Work request: How do the lines below between the ones holding "Click the 部门编码 column header" and "Viewport: 1568px width, 681px height.", inclusive, read? Give them again exactly, with no other lines.

Source data:

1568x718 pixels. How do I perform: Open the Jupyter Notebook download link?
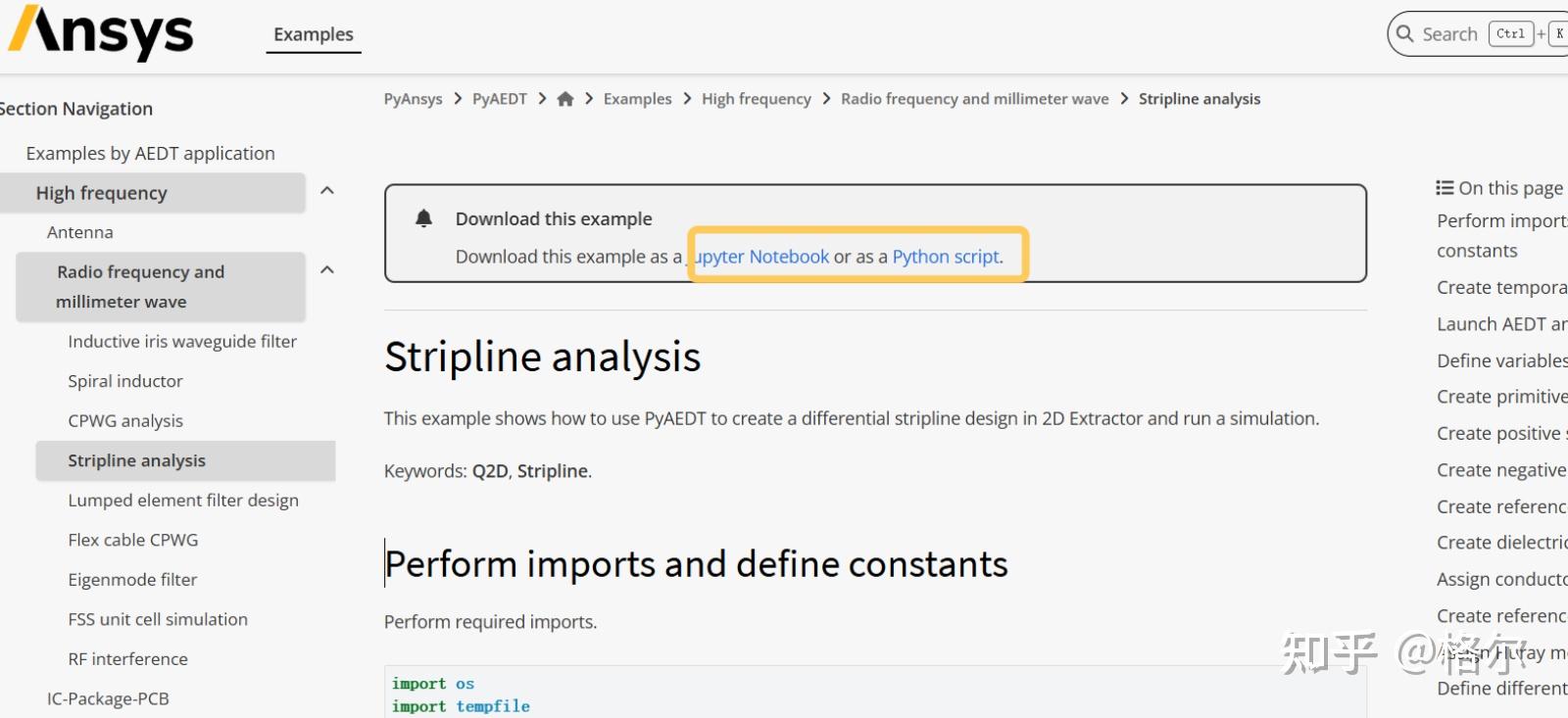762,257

...

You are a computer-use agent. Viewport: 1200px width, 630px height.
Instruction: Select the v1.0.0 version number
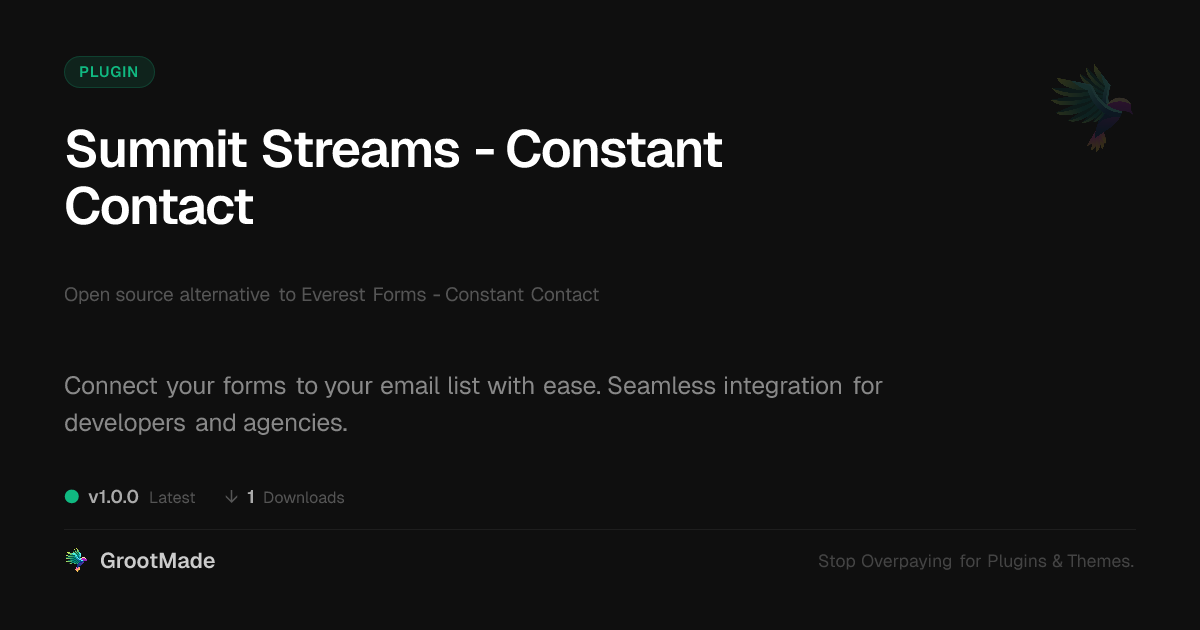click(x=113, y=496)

--

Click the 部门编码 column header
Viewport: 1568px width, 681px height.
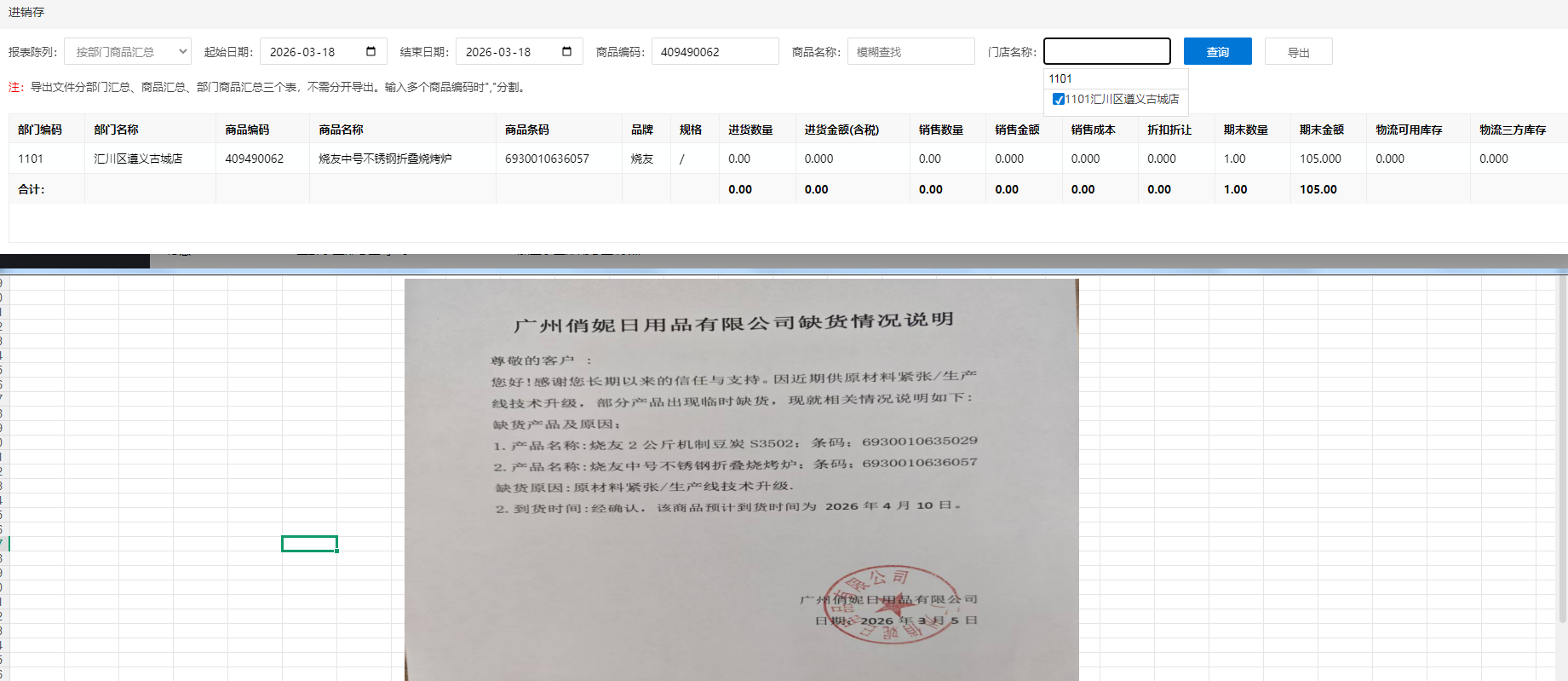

Exercise answer:
Click the 部门编码 column header
Viewport: 1568px width, 681px height.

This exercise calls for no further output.